Honda: une date historique
Depuis le retour du géant japonais dans la catégorie-reine, en 1982, jamais Honda n’avait terminé un GP sans qu’au moins l’un de ses pilotes ne soit classé dans les points. Dimanche, Takaaki Nakagami est tombé (pour la troisième fois du week-end), Alex Márquez a abandonné – souci technique avec le système qui permet d’abaisser la moto au moment du départ –, Pol Espargaró est rentré à son stand perclus de douleurs après une chute aux essais, mais aussi souffrant de brûlures au pied droit.
Seul le pilote de test et remplaçant de Marc Márquez, l’Allemand Stefan Bradl, est parvenu au bout de son pensum, en seizième position, 22 secondes après l’avant-dernier de la course: «Je me demande toujours pourquoi j’ai insisté. Honda n’est même pas capable de proposer un carénage qui permettrait à ses pilotes de ne pas se brûler quand il fait si chaud; très rapidement, je ne pouvais qu’à peine toucher mon levier de frein et ma botte, du côté droit, était en feu. Se traîner ainsi, devant son public, c’est la honte.»

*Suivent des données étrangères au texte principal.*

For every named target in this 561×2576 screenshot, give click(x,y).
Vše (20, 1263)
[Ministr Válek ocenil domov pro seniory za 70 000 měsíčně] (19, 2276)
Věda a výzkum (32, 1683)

Les arbres qui cachent la forêt…
Cet échec de Honda interpelle et aura logiquement des conséquences. À quoi est-elle due? À un conservatisme exagéré au moment des choix techniques, alors que les Européens, Ducati d’abord, Aprilia ensuite, ne se gênent pas de se lancer dans des voies chaque fois nouvelles? Bien sûr, mais ce conservatisme a un lien direct avec la culture nippone. À des erreurs de management? Oui, dans la mesure où, il y a quatre ans, on a poussé Dani Pedrosa vers la sortie et que ses successeurs, Jorge Lorenzo puis Pol Espargaró, n’ont jamais été à la hauteur. Parce que, chez Honda, il y avait un arbre si grand qu’il cachait toute la forêt: Marc Márquez. Blessé depuis deux ans et encore absent jusqu’à la fin de la saison. L’arbre qui cache la forêt, c’est aussi le cas, désormais, chez Yamaha, via Fabio Quartararo; on espère juste pour le deuxième plus grand constructeur japonais que les responsables des activités sportives sont conscientes de cette situation.
… et les arbrisseaux
Depuis des années, la Ducati Desmosedici est la moto la plus rapide de la classe MotoGP. Pourtant, cela fait quatorze ans et un certain Casey Stoner que le constructeur de Borgo Panigale attend un titre mondial. Toujours à la recherche d’un arbre qui ne cacherait pas la forêt, mais qui serait suffisamment solide sur ses racines, Ducati se retrouve avec une kyrielle d’arbrisseaux. Bagnaia, le numéro 1 déclaré, commet trop de fautes; Miller, son équipier à l’usine, a été prié d’aller voir ailleurs l’an prochain; Martin, le successeur désigné, a été trop souvent et trop sérieusement blessé ces deux dernières saisons et Bastianini, que l’on voyait dans une nouvelle peau en début d’année, a perdu de sa superbe depuis qu’il est question de lui pour rejoindre le team officiel.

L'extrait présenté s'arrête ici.